**SUPPLIED PASSAGE:**
"Market discipline"--the theory that short-term creditors can efficiently rein in bank risk through their self-interested actions--has been a central pillar of banking regulation since the late 1980s, both in the United States and abroad. While market discipline did not prevent the buildup of bank risk that caused the recent financial crisis, the conventional wisdom has been that this failure was due to extrinsic factors that impeded the effective operation of market discipline, rather than any underlying problems with the theory itself As a result, policymakers have increased regulatory reliance on market discipline, making this a central part of their reform efforts. This Article challenges the prevailing wisdom and makes two contributions to the literature. First, I demonstrate that market discipline failed more severely and completely than has previously been acknowledged. A foundational premise of market discipline is that investors will signal elevated bank risk through higher prices and lower liquidity. But as I illustrate, there was no such reaction until after the financial crisis had already begun, despite historically high levels of bank riskSecond, I attempt to explain why market discipline failed so completely and fundamentally. I contend that the theory of market discipline relies too heavily on investors that are relatively insensitive to risk and thus serve as particularly poor monitors of banks, and wrongly ignores the effects of bank shareholders, who are highly risk-sensitive but may have incentives adverse to those of public policy. Both of these flaws with the doctrine of market discipline arise from its conflation of capital market investors, who generally are quite sensitive to risk, and purchasers of money instruments, who generally are not. Despite these enormous flaws with the underlying doctrine, improving the conditions for market discipline continues to be seen as a panacea for reducing systemic risk, thus increasing the likelihood that regulators may again be blindsided by another financial crisis.

**BRIEF:**
List every group of bank creditors or investors that the passage on market discipline above names.

**COLLECTED DATA:**
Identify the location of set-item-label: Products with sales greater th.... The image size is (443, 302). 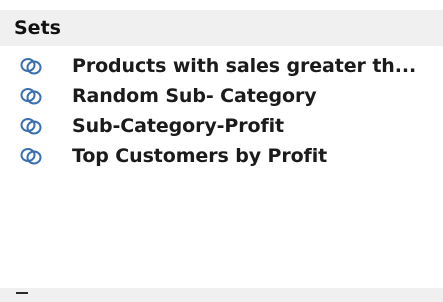
(244, 66).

**RESPONSE:**
- Short-term creditors
- Bank shareholders
- Capital market investors
- Purchasers of money instruments